If an entry holds a picture, drop the picture but restate the entry word for word.

(Records for processing Opens)

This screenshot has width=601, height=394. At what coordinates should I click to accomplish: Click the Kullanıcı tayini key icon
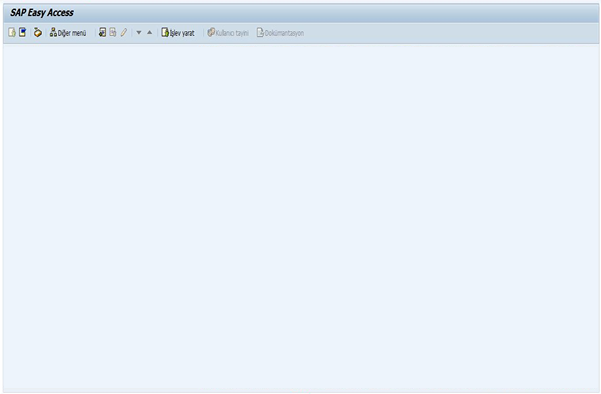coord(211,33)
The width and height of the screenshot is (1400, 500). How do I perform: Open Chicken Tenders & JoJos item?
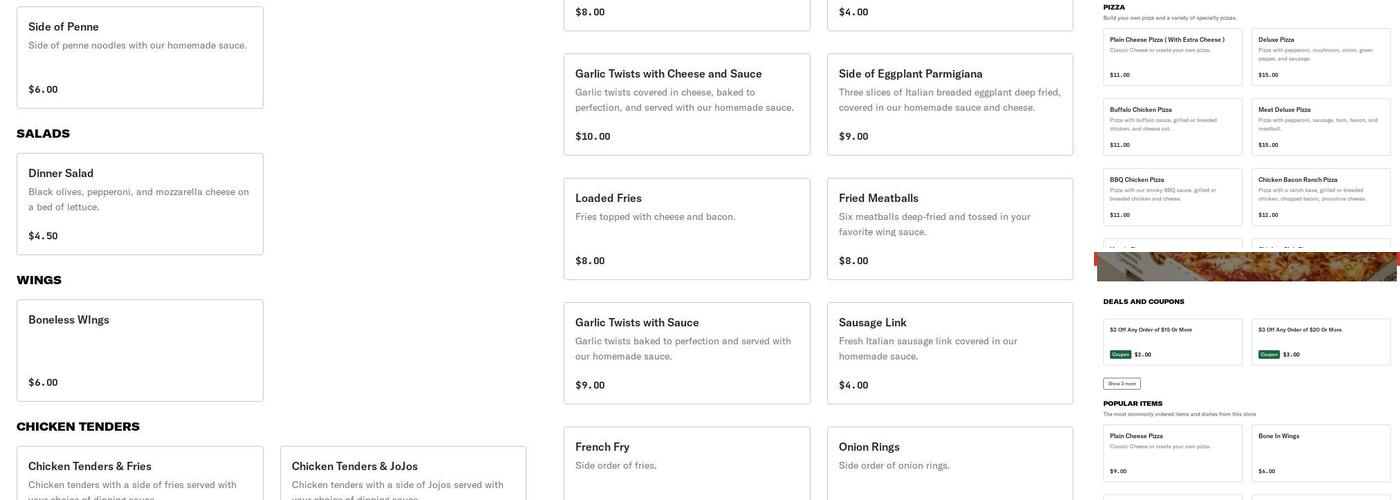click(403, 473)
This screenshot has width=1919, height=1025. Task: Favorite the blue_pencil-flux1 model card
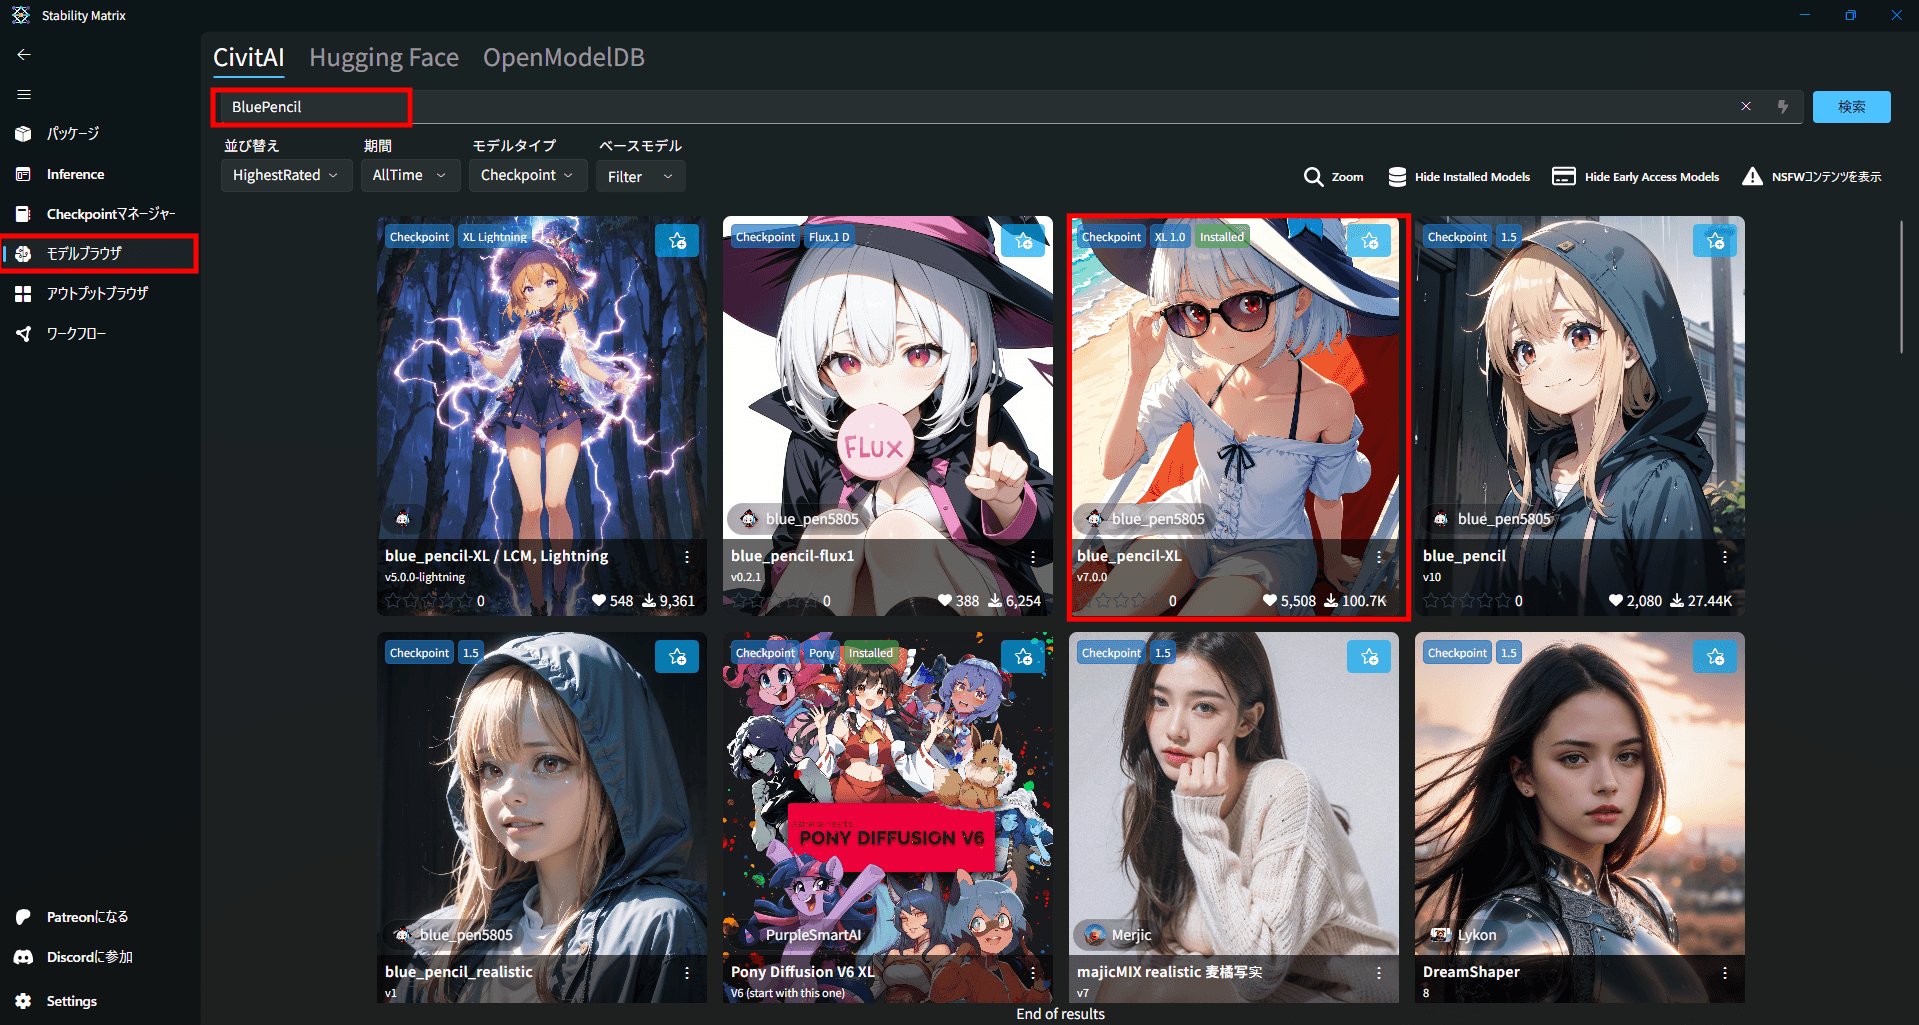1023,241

(Records for processing Closes)

[Result of the exercise]:
This screenshot has width=601, height=394. At what coordinates should I click to accomplish: Click the Kullanıcı tayini key icon
coord(211,33)
The width and height of the screenshot is (1400, 500). How do I perform: Open Chicken Tenders & JoJos item?
click(403, 473)
This screenshot has width=1919, height=1025. Task: Favorite the blue_pencil-flux1 model card
1023,241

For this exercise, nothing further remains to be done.